Back in 2013, I chose the name ’Ice Water’ to evoke two images: a glass of cold water, simple and refreshing, daily, light, and a frozen ocean, vast, terrible, sublimely beautiful.
Our first game, Eidolon, had two thematic threads: firstly, a dense fictional world - human stories, lore - and secondly, a lonely natural world, fodder for self-reflection.
After Eidolon, IWG members started to work on two very different games: Viridi, and the then-unnamed Tenderfoot Tactics. At the time both were mostly interested in the natural world. Viridi also tended to lean towards the more lighthearted nature of Ice Water, where Tenderfoot tended toward the vast and weighty. And then we released Viridi, and it got a tremendous amount of attention, and, Tenderfoot being put on hold, Viridi somewhat defined the trajectory of IWG titles thereafter.

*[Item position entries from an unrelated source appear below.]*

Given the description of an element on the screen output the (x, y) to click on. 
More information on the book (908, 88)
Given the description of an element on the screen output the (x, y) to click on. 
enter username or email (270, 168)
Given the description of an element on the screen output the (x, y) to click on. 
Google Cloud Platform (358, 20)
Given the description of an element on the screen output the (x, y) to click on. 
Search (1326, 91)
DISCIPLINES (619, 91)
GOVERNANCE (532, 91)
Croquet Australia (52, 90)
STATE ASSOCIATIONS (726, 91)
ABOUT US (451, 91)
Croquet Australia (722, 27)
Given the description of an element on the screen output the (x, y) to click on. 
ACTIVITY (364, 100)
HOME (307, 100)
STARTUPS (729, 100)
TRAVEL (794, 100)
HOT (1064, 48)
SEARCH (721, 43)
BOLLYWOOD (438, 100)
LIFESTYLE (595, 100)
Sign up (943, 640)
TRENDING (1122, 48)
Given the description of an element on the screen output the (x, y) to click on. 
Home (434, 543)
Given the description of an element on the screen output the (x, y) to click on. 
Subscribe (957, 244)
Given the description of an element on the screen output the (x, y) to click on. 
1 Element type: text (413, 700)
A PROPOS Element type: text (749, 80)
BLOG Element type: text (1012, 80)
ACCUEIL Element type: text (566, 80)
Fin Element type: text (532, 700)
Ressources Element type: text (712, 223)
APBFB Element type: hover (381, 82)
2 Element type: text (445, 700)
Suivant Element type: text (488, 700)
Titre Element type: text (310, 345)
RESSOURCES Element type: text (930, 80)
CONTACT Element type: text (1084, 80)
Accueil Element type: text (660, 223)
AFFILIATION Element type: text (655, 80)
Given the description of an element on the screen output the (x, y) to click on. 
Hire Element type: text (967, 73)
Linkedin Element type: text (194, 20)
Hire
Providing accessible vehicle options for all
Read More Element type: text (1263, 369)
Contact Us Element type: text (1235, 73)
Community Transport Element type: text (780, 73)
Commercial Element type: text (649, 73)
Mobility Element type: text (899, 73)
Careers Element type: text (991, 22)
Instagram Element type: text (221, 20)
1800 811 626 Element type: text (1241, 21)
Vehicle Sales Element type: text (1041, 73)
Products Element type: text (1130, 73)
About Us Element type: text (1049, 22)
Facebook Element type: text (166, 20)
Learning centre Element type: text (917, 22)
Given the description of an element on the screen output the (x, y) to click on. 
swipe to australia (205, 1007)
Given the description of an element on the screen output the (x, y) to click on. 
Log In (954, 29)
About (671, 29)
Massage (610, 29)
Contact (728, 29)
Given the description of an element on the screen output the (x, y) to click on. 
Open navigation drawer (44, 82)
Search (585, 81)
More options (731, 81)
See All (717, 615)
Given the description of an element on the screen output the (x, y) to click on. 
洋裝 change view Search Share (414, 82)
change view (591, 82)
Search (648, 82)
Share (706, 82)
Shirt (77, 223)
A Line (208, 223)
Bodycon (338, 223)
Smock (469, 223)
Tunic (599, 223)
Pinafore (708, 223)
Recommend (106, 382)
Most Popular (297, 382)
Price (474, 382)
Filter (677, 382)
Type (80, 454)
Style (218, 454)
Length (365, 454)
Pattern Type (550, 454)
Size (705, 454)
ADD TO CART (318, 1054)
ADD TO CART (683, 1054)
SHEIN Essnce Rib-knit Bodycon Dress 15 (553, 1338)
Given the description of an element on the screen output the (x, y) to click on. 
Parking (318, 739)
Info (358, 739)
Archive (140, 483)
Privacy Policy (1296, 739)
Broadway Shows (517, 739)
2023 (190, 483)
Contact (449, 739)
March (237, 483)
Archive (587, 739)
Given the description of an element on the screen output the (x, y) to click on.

Ice Water came to mean to me: light, refreshing, quiet, thoughtful. And so I dropped Tenderfoot from the label. Civilization-scale stories, touches of the mysterious or fantastical, these things have poked in here and there, but nothing has veered too far from the personal scale of Viridi, definitely the label’s never done anything with the dense lore of Eidolon since.
But I think big stories are in us anyway. Tenderfoot's certainly in me anyway, it's in who I am and what I want to be making. And after some rumination, the Tenderfoot team has decided to stay independent and shoestring with it, and the body of label members have agreed to represent us while we self-publish it through the label.
For now this just means you'll be hearing a lot more about Tenderfoot from IWG. But for me it's also a major decision that IWG can stand for tactics games about wizards and goblins as much as it stands for succulent sims. So, for fans of this kind of thing, look forward to more big, fantastical stories from us in the future!
I see this as going back to our roots and shooting out a new sprout, rather than as a next step forward on a path - a botanical metaphor is more appropriate to IWG than a journey metaphor anyway. The label is a seasonal creature and long lived, spreading and multiplying, blossoming and going through periods of fallow. It’s got branches.